> _Activity_: Return the entries in full, exactly as they were written.

────────────────────

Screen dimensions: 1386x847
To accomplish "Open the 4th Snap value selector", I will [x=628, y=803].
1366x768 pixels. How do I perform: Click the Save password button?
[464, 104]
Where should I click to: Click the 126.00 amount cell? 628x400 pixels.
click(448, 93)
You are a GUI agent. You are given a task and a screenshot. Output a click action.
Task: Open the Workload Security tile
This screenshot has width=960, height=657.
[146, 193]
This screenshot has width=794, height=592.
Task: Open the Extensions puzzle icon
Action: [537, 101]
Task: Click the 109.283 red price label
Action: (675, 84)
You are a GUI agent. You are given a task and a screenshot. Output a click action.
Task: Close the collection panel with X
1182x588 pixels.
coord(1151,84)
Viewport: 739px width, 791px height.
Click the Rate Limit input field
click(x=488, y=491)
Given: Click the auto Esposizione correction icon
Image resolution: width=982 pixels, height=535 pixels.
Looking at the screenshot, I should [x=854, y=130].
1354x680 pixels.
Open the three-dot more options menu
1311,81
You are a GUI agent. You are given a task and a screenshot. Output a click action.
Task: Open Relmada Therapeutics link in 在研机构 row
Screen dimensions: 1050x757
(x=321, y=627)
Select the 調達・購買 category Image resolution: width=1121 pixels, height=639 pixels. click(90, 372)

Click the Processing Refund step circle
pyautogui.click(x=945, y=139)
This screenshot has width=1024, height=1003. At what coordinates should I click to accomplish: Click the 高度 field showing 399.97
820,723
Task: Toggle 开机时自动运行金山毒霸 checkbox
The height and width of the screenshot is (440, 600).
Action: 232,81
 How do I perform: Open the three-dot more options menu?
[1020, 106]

────────────────────

> _Output below_:
Screen dimensions: 1386x847
To accomplish "Open the 4th Snap value selector", I will [x=628, y=803].
1366x768 pixels. How do I perform: Click the Save password button?
[464, 104]
Where should I click to: Click the 126.00 amount cell? 628x400 pixels.
click(448, 93)
You are a GUI agent. You are given a task and a screenshot. Output a click action.
Task: Open the Workload Security tile
This screenshot has width=960, height=657.
[146, 193]
This screenshot has width=794, height=592.
Task: Open the Extensions puzzle icon
Action: [537, 101]
Task: Click the 109.283 red price label
Action: (675, 84)
You are a GUI agent. You are given a task and a screenshot. Output a click action.
Task: Close the collection panel with X
1182x588 pixels.
coord(1151,84)
Viewport: 739px width, 791px height.
Click the Rate Limit input field
click(x=488, y=491)
Given: Click the auto Esposizione correction icon
Image resolution: width=982 pixels, height=535 pixels.
Looking at the screenshot, I should [x=854, y=130].
1354x680 pixels.
Open the three-dot more options menu
1311,81
You are a GUI agent. You are given a task and a screenshot. Output a click action.
Task: Open Relmada Therapeutics link in 在研机构 row
Screen dimensions: 1050x757
(x=321, y=627)
Select the 調達・購買 category Image resolution: width=1121 pixels, height=639 pixels. click(90, 372)

Click the Processing Refund step circle
pyautogui.click(x=945, y=139)
This screenshot has width=1024, height=1003. At what coordinates should I click to accomplish: Click the 高度 field showing 399.97
820,723
Task: Toggle 开机时自动运行金山毒霸 checkbox
The height and width of the screenshot is (440, 600).
Action: 232,81
 How do I perform: Open the three-dot more options menu?
[1020, 106]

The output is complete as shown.